But underneath that, she was already moving more carefully than before.

She visited the palace library not to read, but to listen. Servants and guards tended to speak more freely in places like that, where no one thought anyone important was paying attention.

"Apparently there's been troop movement in the northern region," one guard murmured.

Eleanor kept her eyes on the book in her hands, her expression unchanged.

"Without official orders?" another asked.

The first guard nodded. "Quietly."

Eleanor closed her book at a leisurely pace and stood, as though she'd simply finished what she came to do.

"Interesting," she murmured softly to herself.

That afternoon, Mira came to find her with a slightly tense expression.

"Your Highness, I heard something else," she said.

Eleanor sat back calmly. "Tell me."

Mira drew a breath. "People are starting to connect you to the shifts happening in the palace."

Eleanor raised an eyebrow. "Shifts?"

Mira nodded. "They think you're not just part of this marriage, they think you're part of something larger."

Eleanor smiled quietly. "Let them think."

Evening came, and as had become habit, the balcony was where they found each other.

Arthur was there first this time.

"You've been getting more active," he said, skipping straight past any greeting.

Eleanor approached slowly. "And you've been watching more closely."

Arthur laughed under his breath. "That's part of my job now, apparently."

Eleanor looked at him directly. "As a husband or an ally?"

Arthur folded his arms. "In our situation, aren't those the same thing?"

A brief silence settled but it didn't feel uncomfortable.

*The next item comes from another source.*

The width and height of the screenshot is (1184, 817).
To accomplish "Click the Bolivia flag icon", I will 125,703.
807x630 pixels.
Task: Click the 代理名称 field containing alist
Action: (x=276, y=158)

Eleanor looked out into the distance. "It seems the Crown Prince is planning something without the King's knowledge."

Arthur didn't respond immediately.

"You're certain?" he asked finally.

Eleanor nodded. "I don't work with guesses."

Arthur smiled faintly. "That's exactly why you're dangerous."

In the days that followed, the whispers grew louder. Eleanor's name spread as the woman foolish enough to have turned down the Crown Prince. Some people began approaching her with careful curiosity, others kept their distance entirely.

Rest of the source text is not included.